Dua laki-laki berpakaian senada bersandar di
ruang sambung bus Transjakarta. Kemeja kantoran lengan panjang, celana kain,
menjinjing tas laptop berwarna gelap. Genggamannya erat, sigap menghadapi
lihainya tangan panjang yang merebut cepat.
Duduk di bangku prioritas, wanita paruh baya memangku
beberapa tas kresek hitam. Sawi hijau dan kacang panjang menyembul dari dalam.
Bergincu merah terang, bernyanyi kecil lalu terlelap. Celana hijau 3/4, sandal
spons kuning, serta kutex oranye yang menandai kuku tangan dan kaki. Wow.

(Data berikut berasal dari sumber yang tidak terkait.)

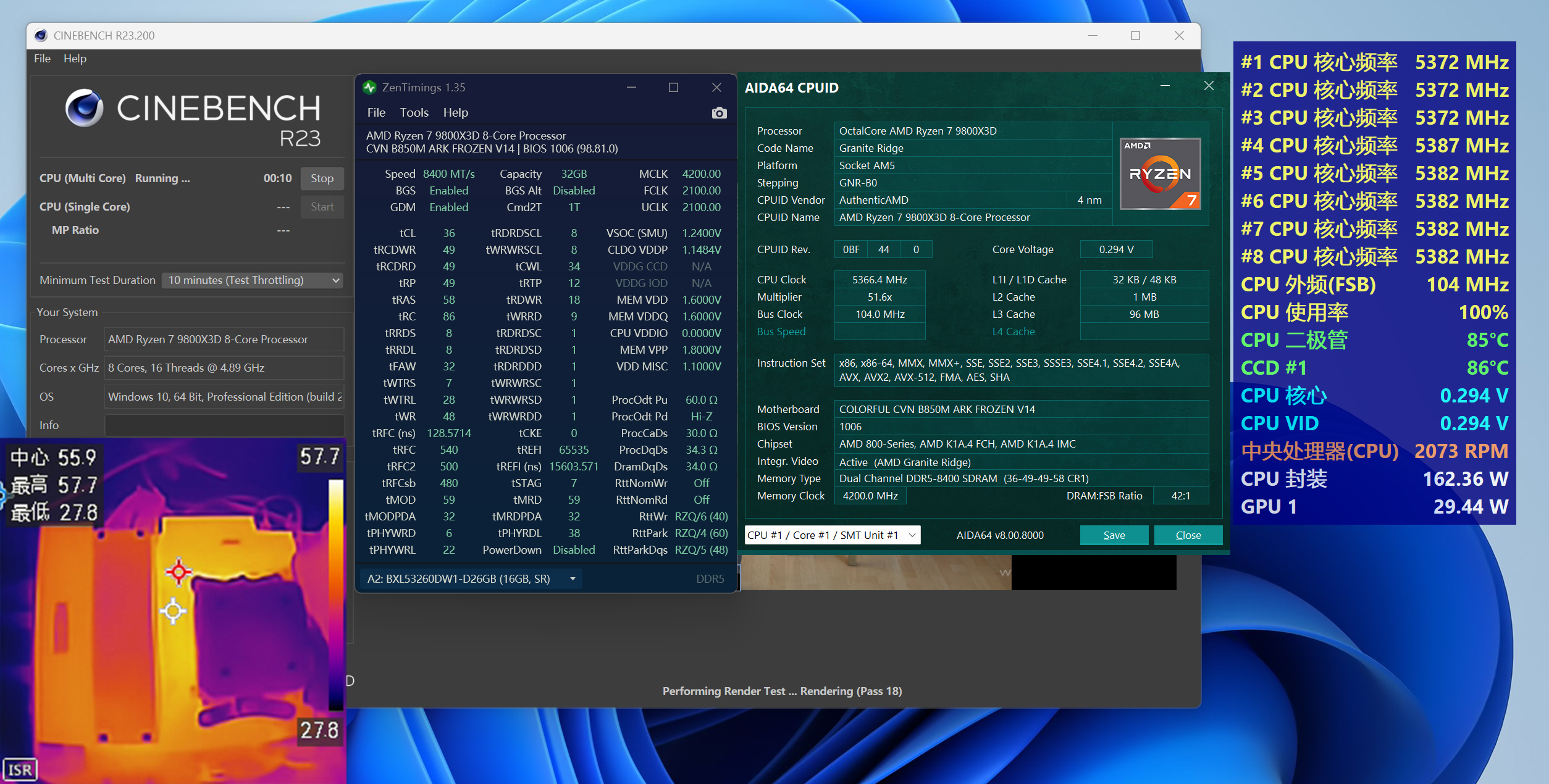Open the Tools menu in ZenTimings
This screenshot has height=784, width=1549.
click(x=414, y=112)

Apakah semakin menua, selera mode seseorang akan menjadi lebih apa adanya? Seperti balita tanpa dosa
yang berlari memilih sepatu crocs kuning dipadu dengan rok pink terangnya, tidak
ada yang salah dari ketidakpaduan warna tersebut.
Jam makan siang sudah hampir habis. Banyak
buruh berseragam mulai tergesa. Pergerakan mata terbagi dua, jarum jam tangan dan jalan. Bagi penumpang lain dan aku yang belum
menerjunkan diri ke dunia sebenarnya, masa bodoh. Ini kan libur panjang.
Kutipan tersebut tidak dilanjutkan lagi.